- **DATASET RECORDS**
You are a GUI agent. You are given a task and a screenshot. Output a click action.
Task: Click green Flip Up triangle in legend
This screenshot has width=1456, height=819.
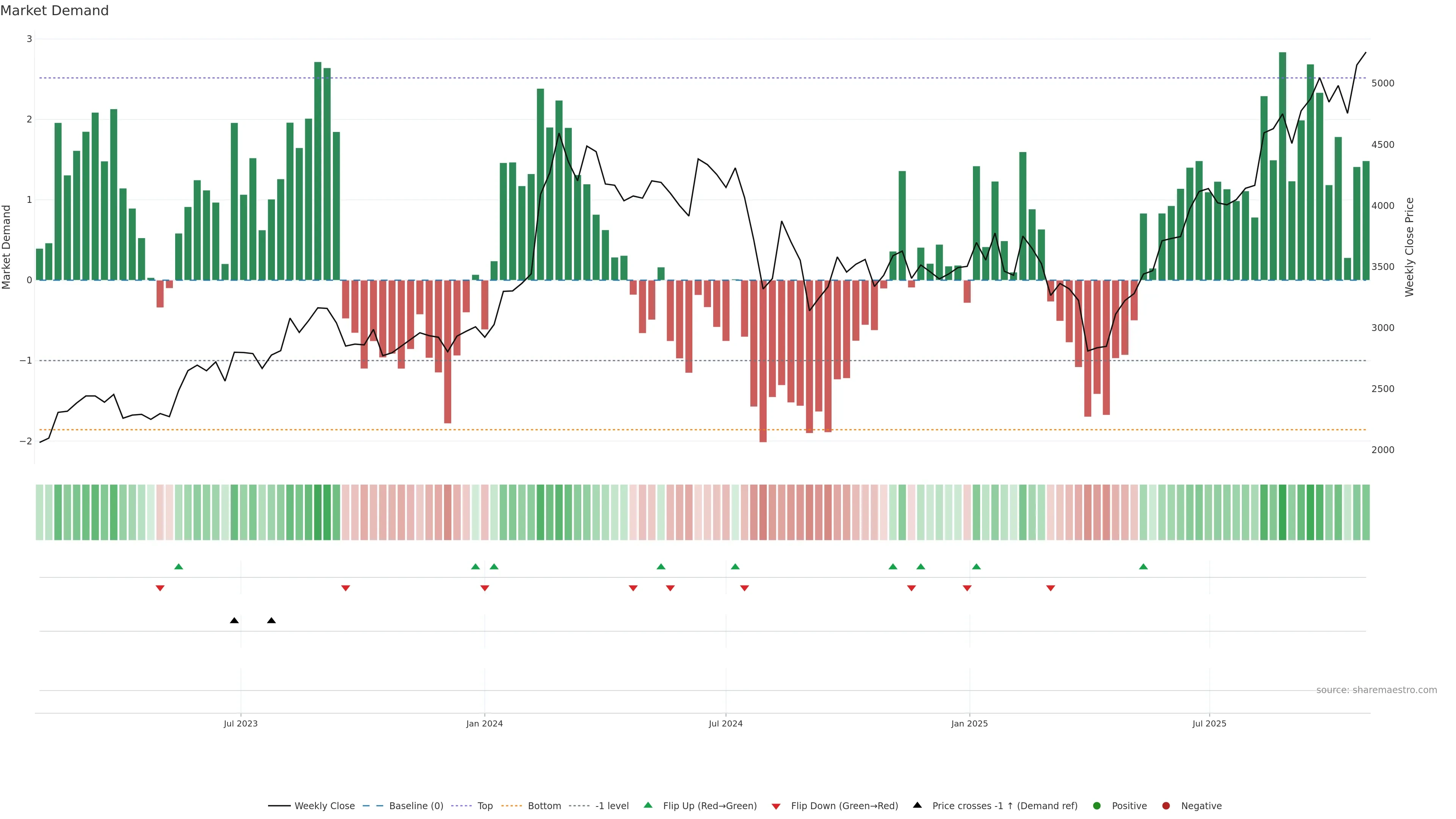click(x=648, y=805)
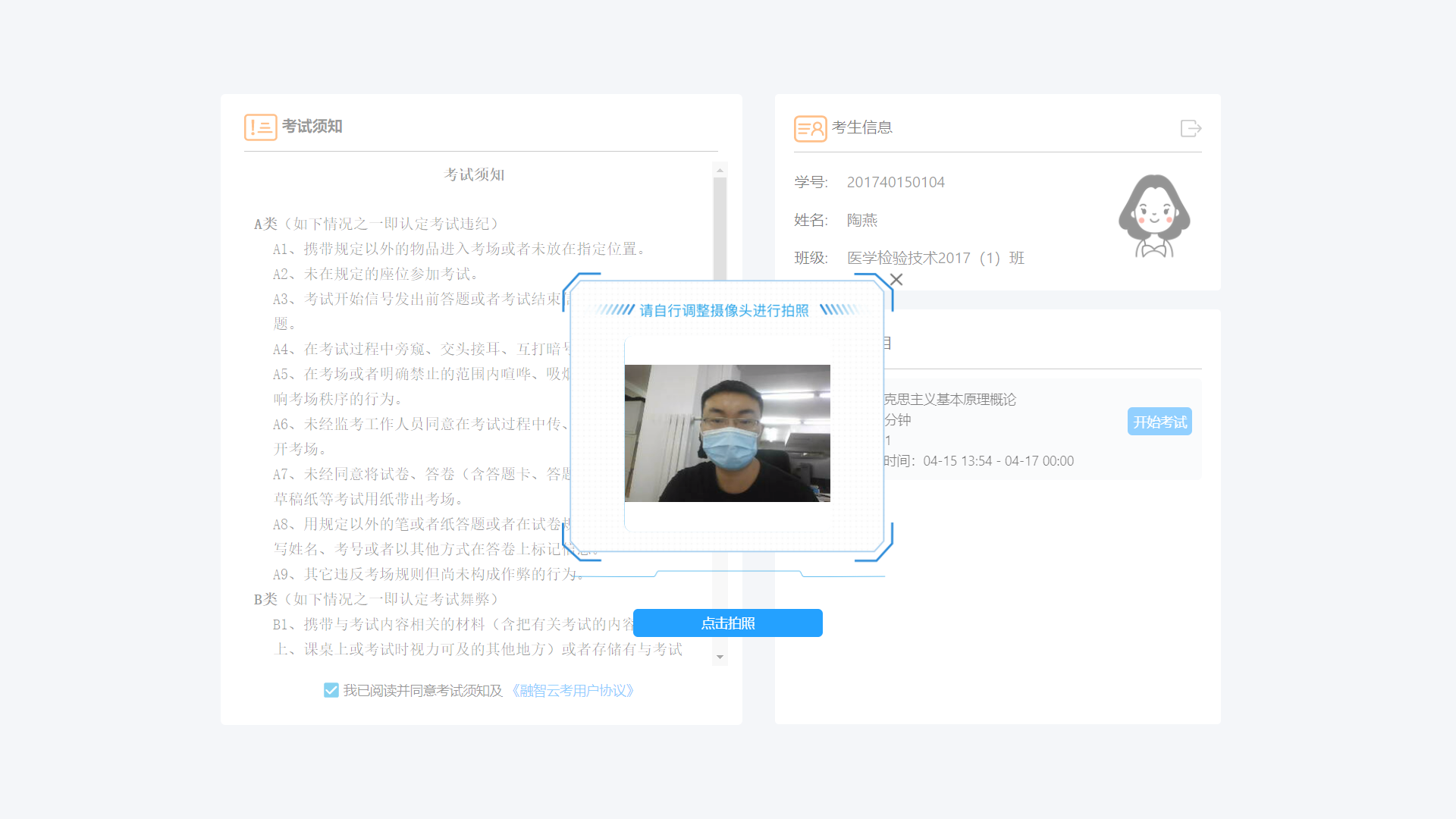Click the 考生信息 panel heading
This screenshot has height=819, width=1456.
[862, 127]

- **TASK TO CARRY OUT**
Once the pictures are set aside, repeat the data above exactly.

- **EXERCISE SOLUTION**
You are a GUI agent. You are given a task and a screenshot. Output a click action.
Task: Click green Flip Up triangle in legend
This screenshot has width=1456, height=819.
click(x=648, y=805)
Click the 考生信息 panel heading
This screenshot has height=819, width=1456.
[862, 127]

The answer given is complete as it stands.